BERMAN: A question for you here. And you note in the book that even when you were advising Republican presidential candidates, they didn't listen to you for advice on vice presidential picks. So there's some irony in what I'm about to ask you here. But I'm curious as a lapsed Republican or maybe, you know, one of these voters that Biden might be able to get from the middle, in this case, he has got your vote. Which possible vice presidential selection do you think would be the best for him? STEVENS: Look, you know, I believe that you should pick a vice

president if possible who has run for president before. There's something unique about that process that is testing, the vetting process is unique when you run. I would pick Senator Harris. To me, this entire race is going o revolve around the percentage of the vote that will be non-white vote.

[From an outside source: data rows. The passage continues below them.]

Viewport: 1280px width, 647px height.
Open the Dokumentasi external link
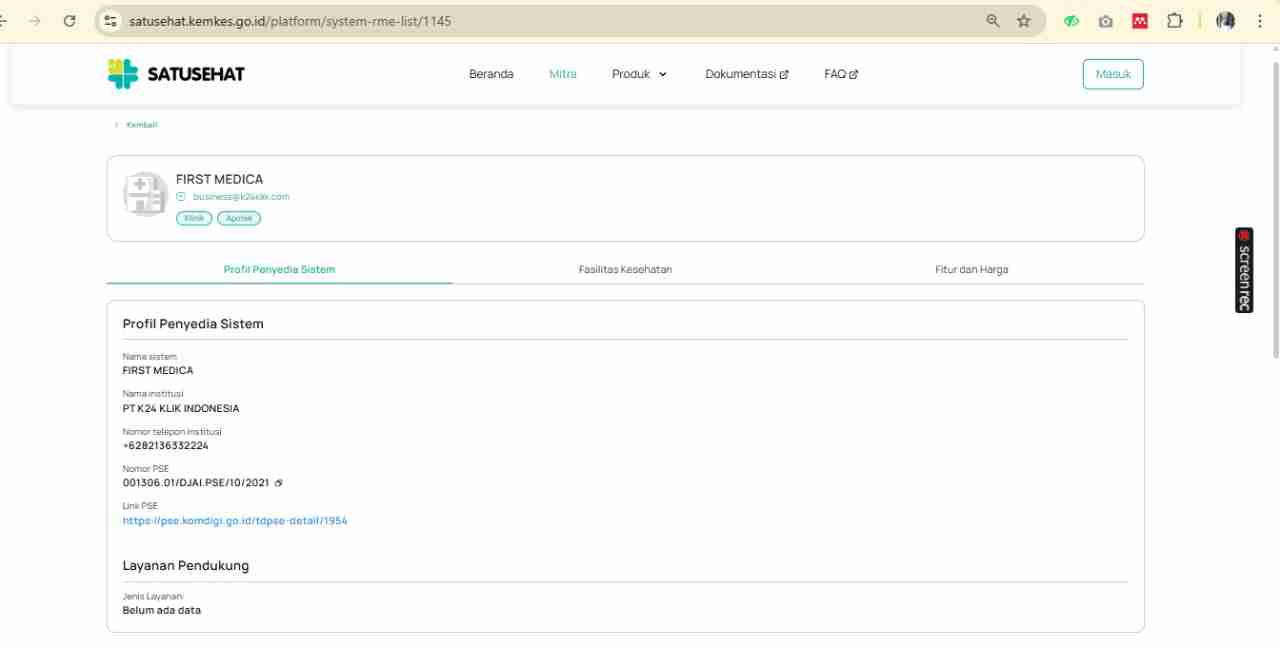[x=746, y=74]
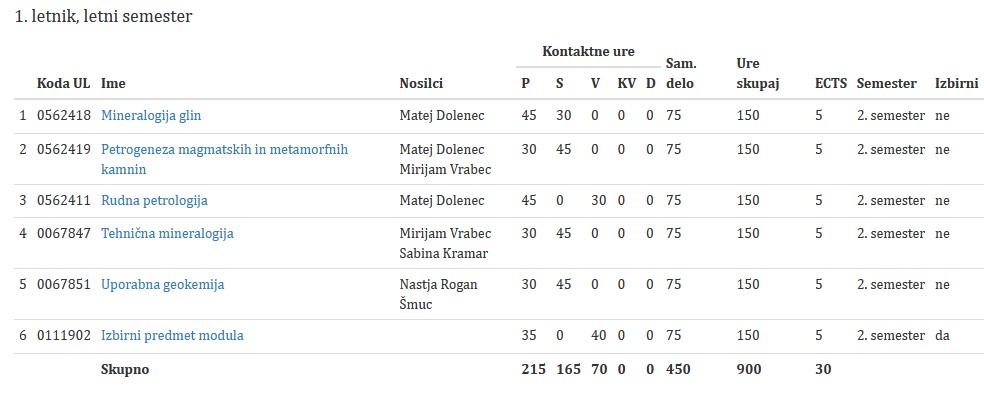Screen dimensions: 984x401
Task: Open the Tehnična mineralogija course link
Action: pyautogui.click(x=167, y=234)
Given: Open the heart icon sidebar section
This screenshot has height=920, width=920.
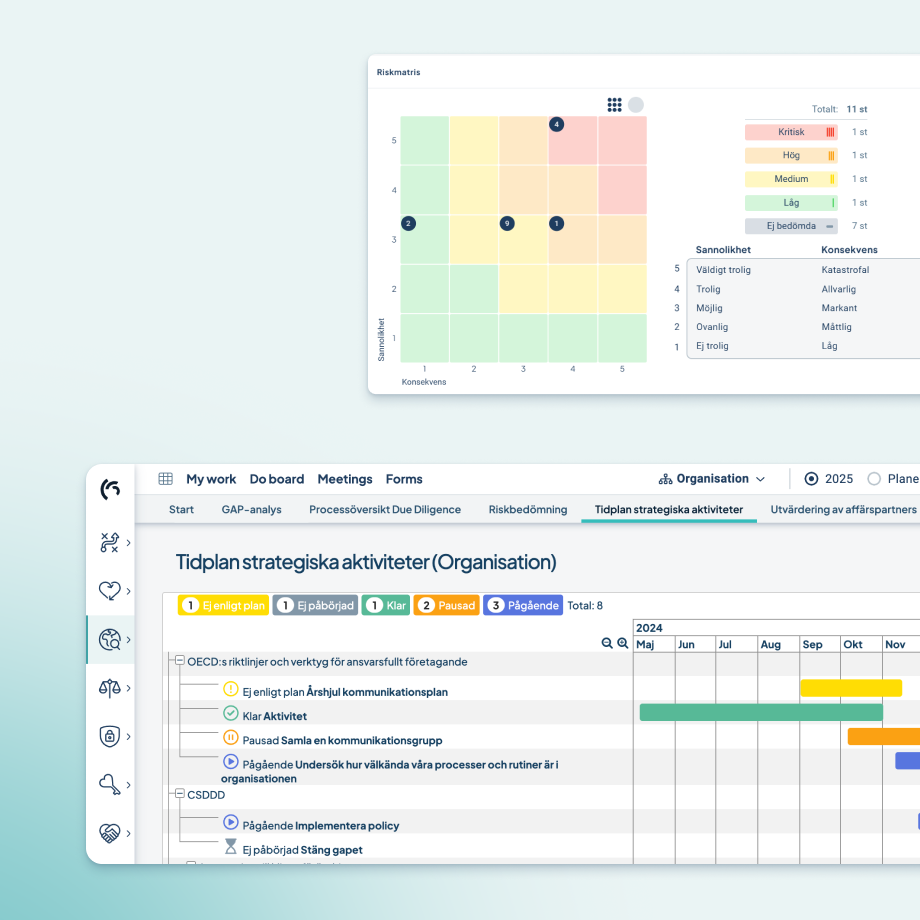Looking at the screenshot, I should pos(110,591).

And I think the Trump campaign understands that. That's why they're trying to do everything they can, legal, extra legal, quasi-legal, to suppress and reduce the non-white vote. So I think you have a historic opportunity to pick an African-American woman of great achievement. And I think not picking her would have a negative impact.

That to me, you know, I think by now -- I think it's such a personal choice.

BERMAN: Right --

STEVENS: That I think Vice President Biden will assume he's going to win and pick a governing choice. But that would be my advice.

BERMAN: Stuart Stevens, as you said, I've known you since 1999 when I was 6 and you were 12. I appreciate you being with us this morning. The book is "It Was All a Lie: How The Republican Party Became Donald Trump", appreciate it, Stuart.